If you think human children grow up fast, you’ve never had a puppy! One day, you’ve got this roly-poly ball of jiggly skin and fat, and the next they’re all legs and sass. Certain types of dogs reach adulthood faster than others, and others grow quickly but remain in a puppy state of mind well into their adult years. What’s the general rule of thumb when it comes to a dog reaching physical and emotional maturity?
When Do the Puppy Years End?
The end of the puppy years are bittersweet, but if you have a Labrador, you might be relieved when they finally outgrow their immaturity and grow up a bit. When does this happen exactly? In medical terms, a puppy is no longer a puppy when they’re between six and 15 months old. Smaller dogs reach adulthood around six or nine months of age, growing into their final adult weight around 10 to 15 months of age.
Large and giant breeds grow much more slowly than smaller ones. While a Chihuahua will reach their adult height and length by six months and their adult weight by one year, bigger dogs like Sheperds or Labradors are 18 months old before they hit their adult weight. The growth of a giant breed dog (Great Danes, Mastiffs, and Wolfhounds, for example) takes much longer, and it’s their body’s way of protecting the joints and bones. A giant breed dog won’t reach their adult weight until they’re three years of age. As they’re growing, their growth needs to be monitored closely and their diet needs special attention to avoid rapid growth and any ensuing joint and bone disorders.
When do Dogs Reach Sexual Maturity?
Like humans, dogs go through a variety of maturations. Sexual maturity is important to be aware of so you know the ideal time to get your dog spayed or neutered to prevent an accidental litter of puppies. Sexual maturity does vary among different breeds. Smaller dogs hit sexual maturity much more quickly than larger breeds do. A small dog will be sexually mature around six months, but larger dogs’ sexual maturity starts between six and 12 months. Male dogs of any size become fertile by six months of age, hitting full sexual maturity between 12 and 15 months of age.
Females have their first estrus cycle after their six month birthday, but this varies from dog to dog. Ideally, you should have your female spayed before her first estrus cycle, so a spay is generally done when they’re six months. Females spayed before their first heat cycle very rarely develop mammary cancer. Dogs that haven’t been spayed are 200 times more likely to develop mammary cancer versus females who never had a heat cycle. These are pretty incredible odds, so while you’re avoiding adding to the unwanted pet population, decrease your dog’s risk of cancer.
Dogs and Emotional Maturity
While dogs don’t go through teenagehood like humans do, they definitely change emotionally as they get older. The typical “preadolesence” phase (or “tween” phase if you will) is between four and six months of age. This is when your puppy will become independent and more confident. This is a necessary stage, but it becomes clear how well you socialized your puppy before they hit this stage. They may become more independent, but they’re also naturally more suspicious.
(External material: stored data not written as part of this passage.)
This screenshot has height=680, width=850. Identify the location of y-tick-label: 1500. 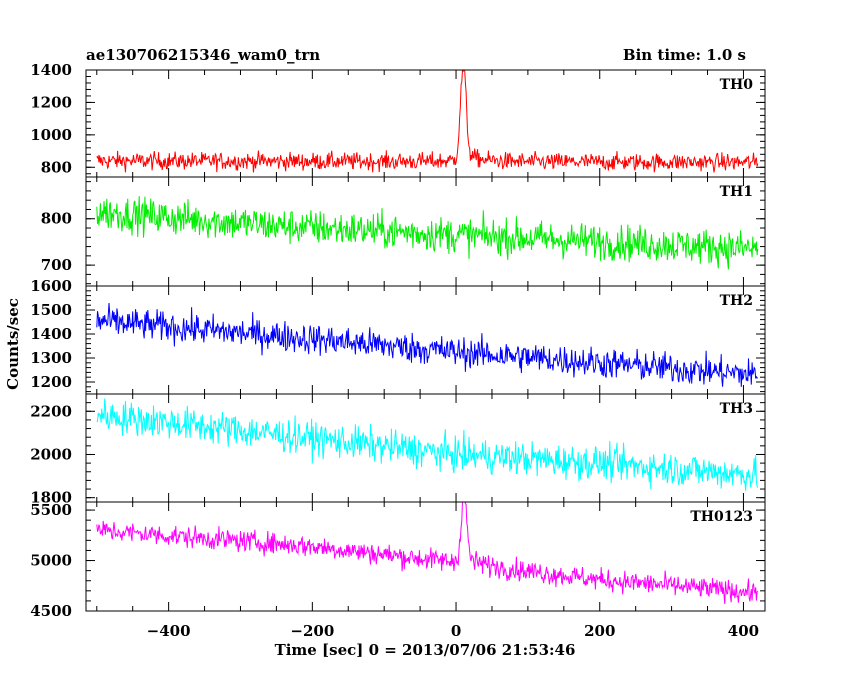
(51, 310).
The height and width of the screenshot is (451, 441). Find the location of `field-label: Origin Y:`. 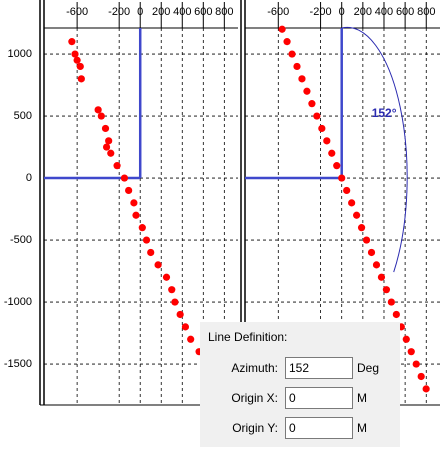

field-label: Origin Y: is located at coordinates (255, 428).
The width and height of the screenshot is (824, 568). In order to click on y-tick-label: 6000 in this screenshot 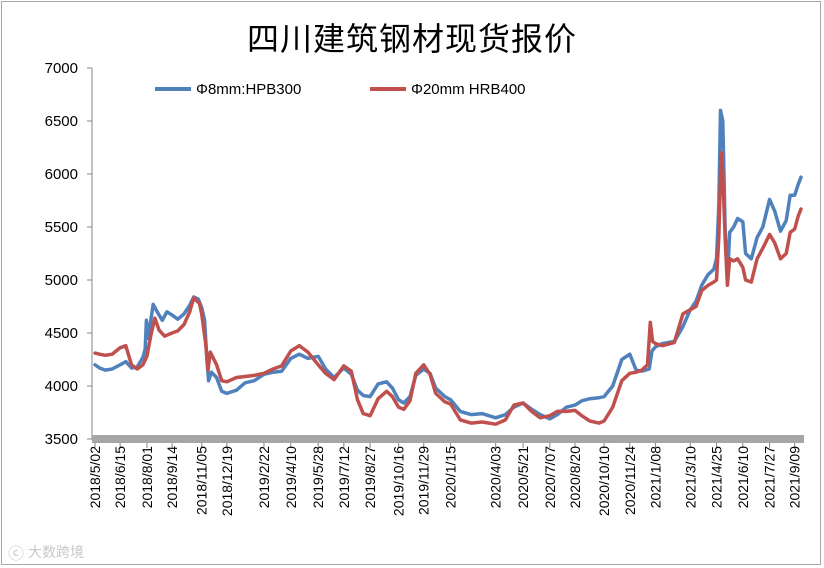, I will do `click(62, 174)`.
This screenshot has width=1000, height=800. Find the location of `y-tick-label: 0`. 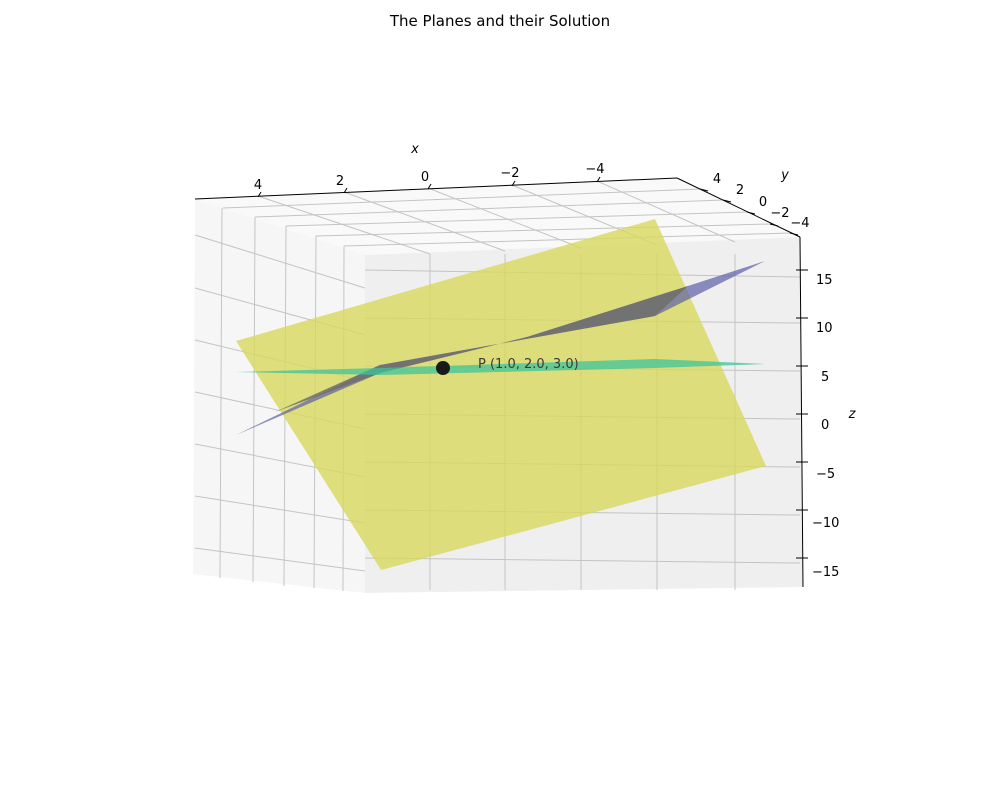

y-tick-label: 0 is located at coordinates (763, 202).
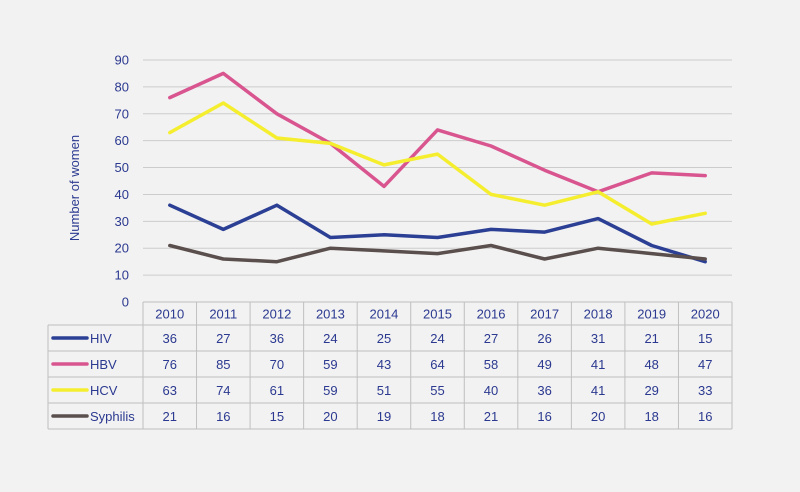 The image size is (800, 492). What do you see at coordinates (544, 364) in the screenshot?
I see `data-table-value: 49` at bounding box center [544, 364].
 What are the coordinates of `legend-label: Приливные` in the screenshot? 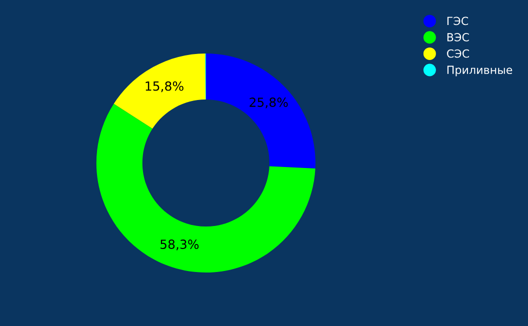 It's located at (480, 71).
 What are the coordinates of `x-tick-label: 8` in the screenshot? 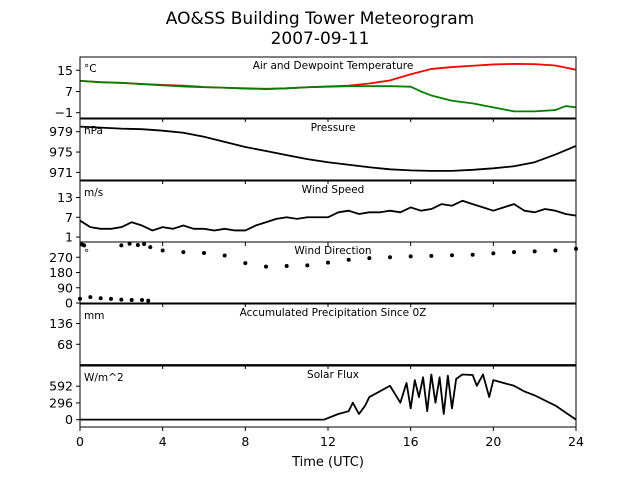 It's located at (245, 442).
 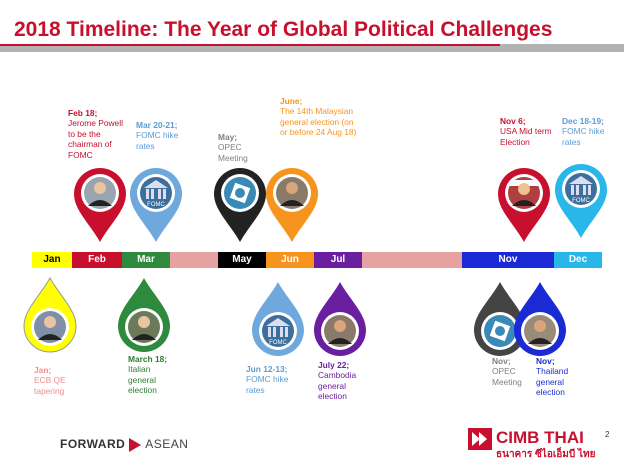 I want to click on timeline-segment-feb: Feb, so click(x=97, y=260).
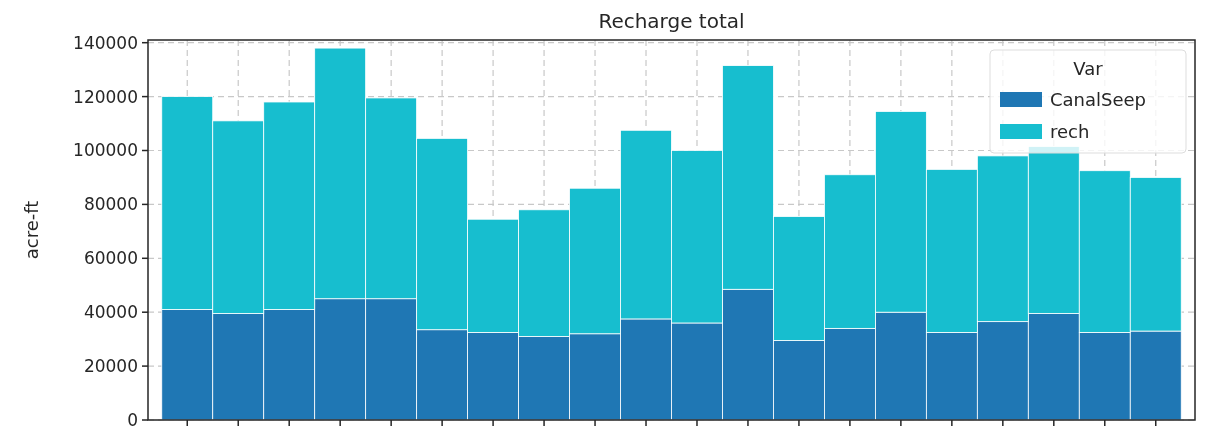 This screenshot has width=1210, height=433. I want to click on y-tick-label: 120000, so click(106, 96).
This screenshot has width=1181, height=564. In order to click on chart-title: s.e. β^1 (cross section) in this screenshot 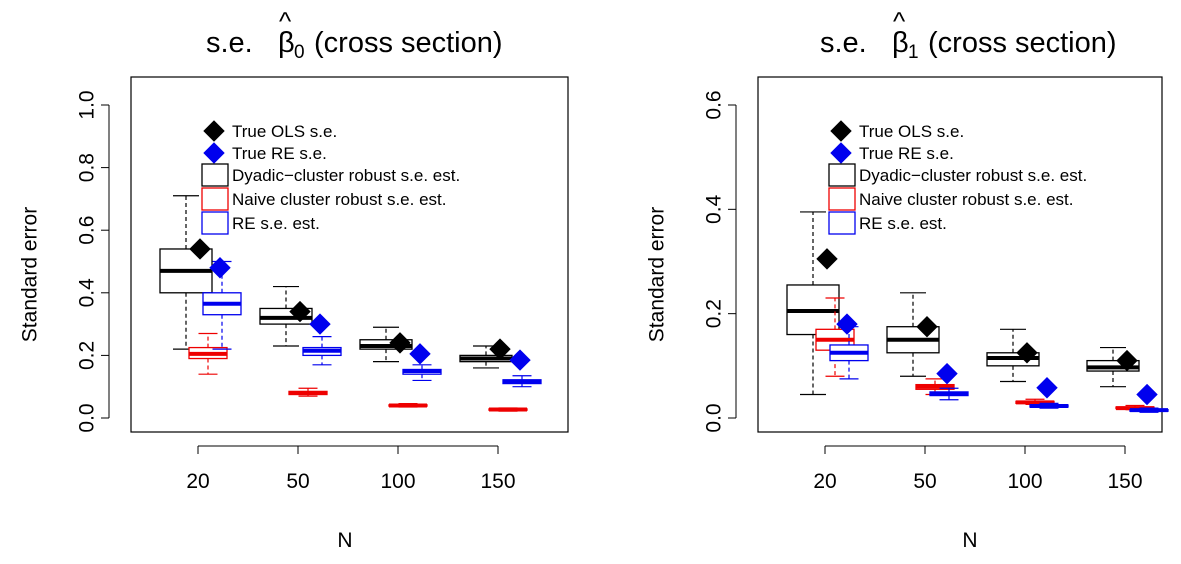, I will do `click(968, 34)`.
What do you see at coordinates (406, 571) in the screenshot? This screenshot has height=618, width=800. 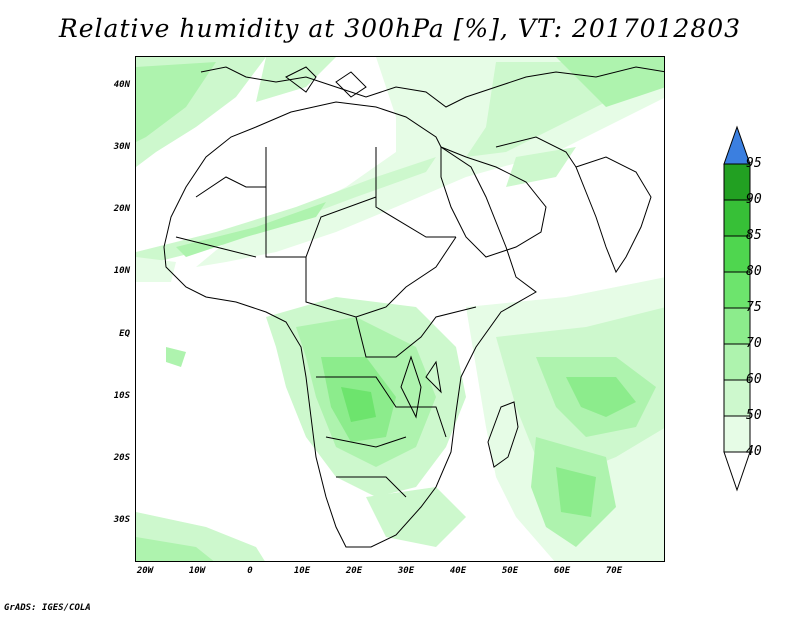 I see `lon-label-30e: 30E` at bounding box center [406, 571].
Six to 12 months of age is when your dog reaches sexual maturity as they continue to go through adolescence. Some females will start to become more surly with other dogs as their body preps for their first estrus cycle, and males will start to test your authority or exhibit dominant behaviors. This is completely normal, and you can curb these behaviors with spaying and neutering. They’ll still have a sassy attitude, but removing their sex hormones from the equation gets them through that stage more quickly.
Dogs will reach full emotional maturity between their first birthday and 18 months. This happens more quickly with smaller breeds, and there are definitely breeds out there that don’t seem to ever reach emotional maturity (Labradors are a prime example).
Your dog is going to go through a variety of stages before they’re considered 100 percent full grown. Knowing the timelines for these stages will make training and raising your puppy easier, helping you mold a well-adjusted dog regardless of their developmental stage.